PROBLEM TO WORK ON: Your reply should reproduce the data below without a single alteration, apart from dropping the images.

##### DATA TO USE #####

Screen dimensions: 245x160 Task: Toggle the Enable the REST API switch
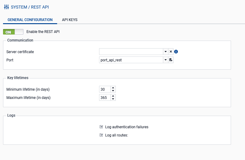tap(13, 32)
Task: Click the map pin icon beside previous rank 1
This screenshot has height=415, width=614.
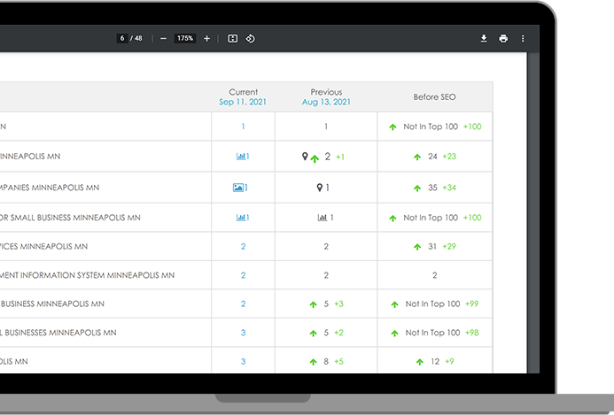Action: [320, 188]
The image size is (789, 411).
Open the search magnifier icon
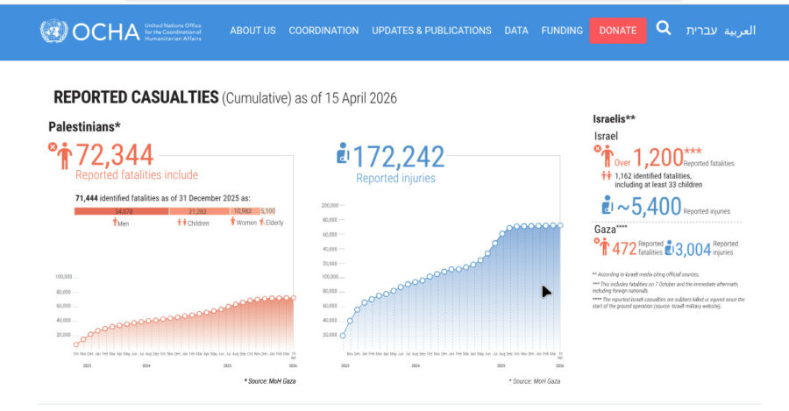coord(664,29)
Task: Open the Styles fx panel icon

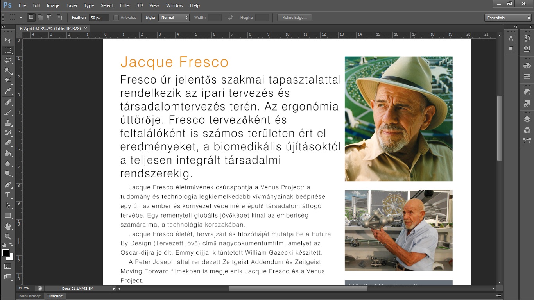Action: [527, 104]
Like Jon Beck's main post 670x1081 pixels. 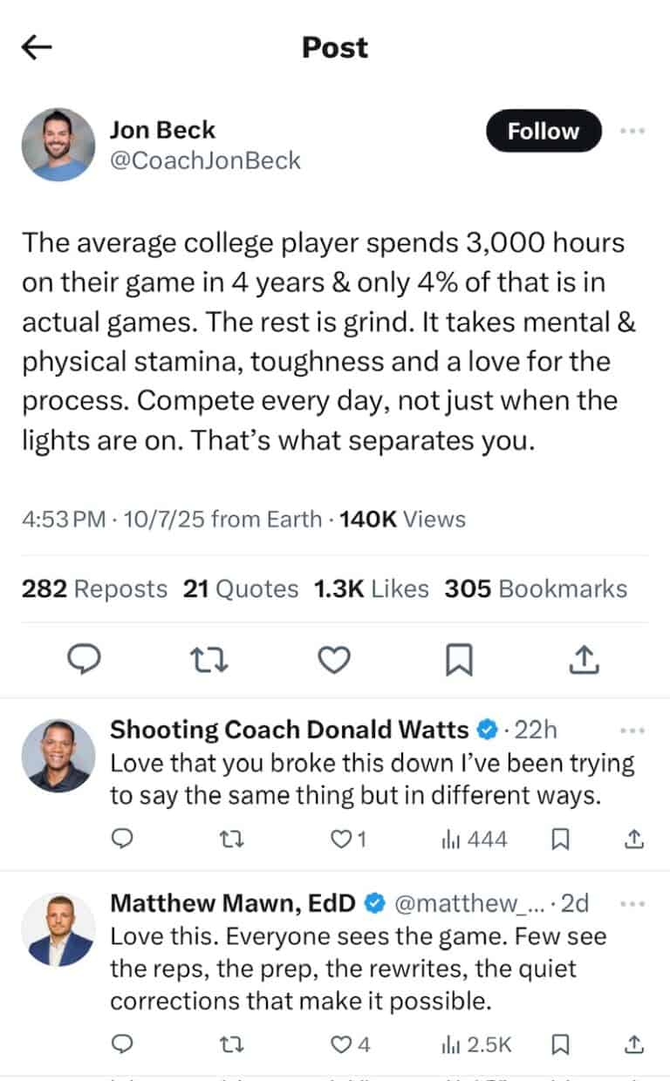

#####

WRITTEN RESPONSE:
Screen dimensions: 245x160 Task: Toggle the Enable the REST API switch
tap(13, 32)
Task: Click the map pin icon beside previous rank 1
This screenshot has height=415, width=614.
Action: [320, 188]
The image size is (789, 411).
Open the search magnifier icon
coord(664,29)
Task: Open the Styles fx panel icon

Action: [527, 104]
Like Jon Beck's main post 670x1081 pixels. 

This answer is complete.